There are moments in life when our adult bodies aren't so far removed from those of our childhood. It's as if there is another layer of self just beneath the surface, like what can be seen with the eyes is just a film coating a tinier reality. And the foot-stomping, door-slamming, yelling and screaming child wants it all RIGHT NOW! Trying to speak of an abstract concept like patience to that self is about as successful as embarking upon an introduction to the fiscal cliff or delineating the history of strife in the Middle East. All that it knows is RIGHT NOW, and instant gratification is demanded.

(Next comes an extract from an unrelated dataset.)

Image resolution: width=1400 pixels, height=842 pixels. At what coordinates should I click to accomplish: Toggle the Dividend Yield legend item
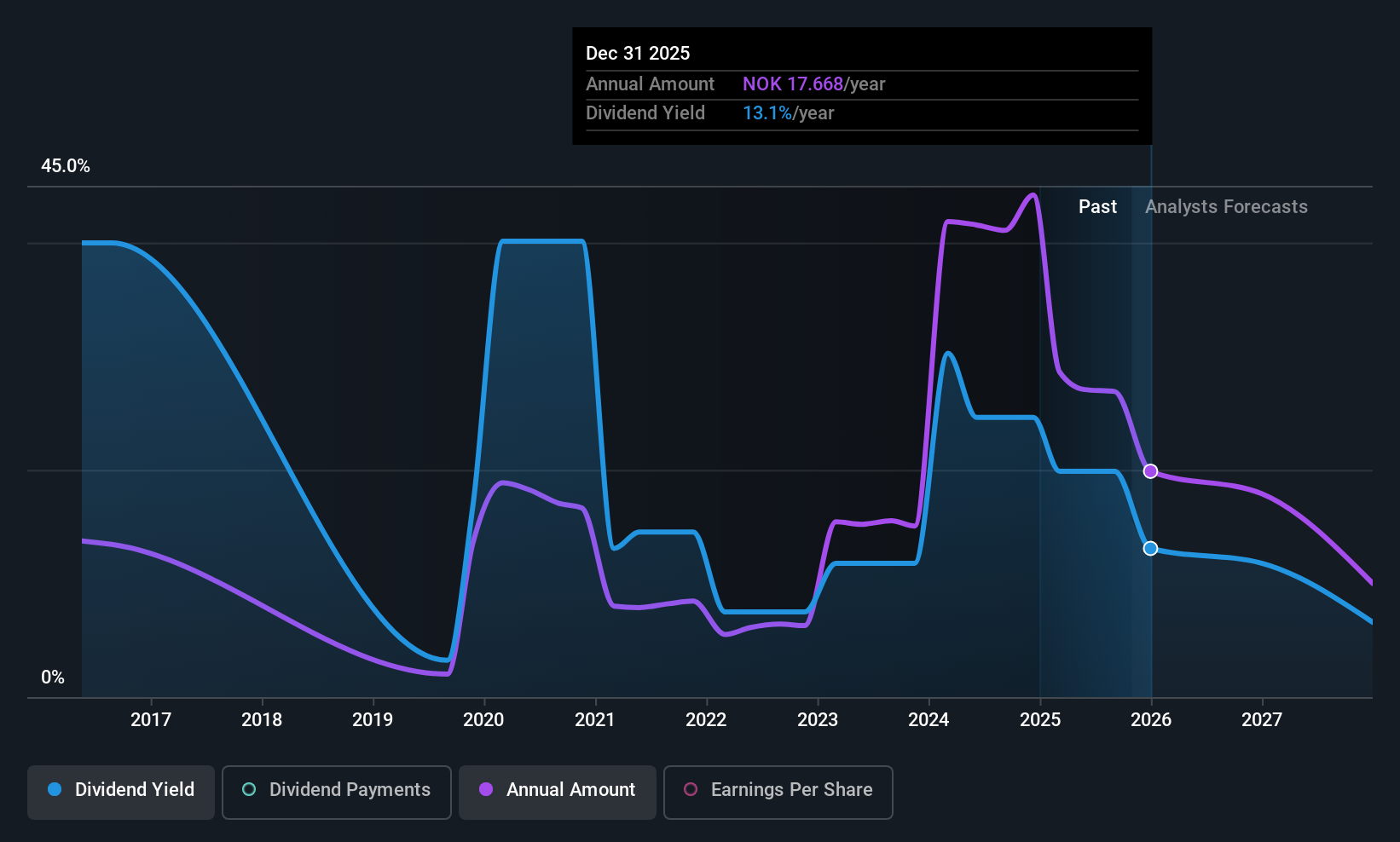120,791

Perhaps being patient would be easier if there were guarantees. When I was waiting for God to send my husband to me, I used to assure him that I could be ever so much more patient if He would only assure me that I would in fact get married. Just the knowing would be comfort enough to get me through the waiting. But waiting without any certainties is a torment, especially to the child-self.
How am I any different than the child whose questions about when it will be lunch keep driving me mad? For him, the span of time between breakfast and lunch is an eternity. We must sound like that to God, making a speck of time a century and fussing over something that will occur in good time. We may grow up, but we rarely outgrow those longings, those needs, that imperative NOW NOW NOW! The funniest thing---often when we do get "it," we don't know what to do. We focused so much on the wanting that thoughts of application were never broached.
Would having had a guarantee that I would most definitely get married have made finding my husband any sweeter? Would I have learned as much, grown as much, and been as grateful? Not sure.
My outpourings of please please please and soon soon soon to God----do they sound the same as my prayers to find the person with whom I was meant to spend my life? I am sure He listened to those with lots of sighing, knowing full well He had a plan for me, wishing I would trust more. It's as if I can hear him saying, It will happen. All in good time. In my time. At the right time. Trust in me.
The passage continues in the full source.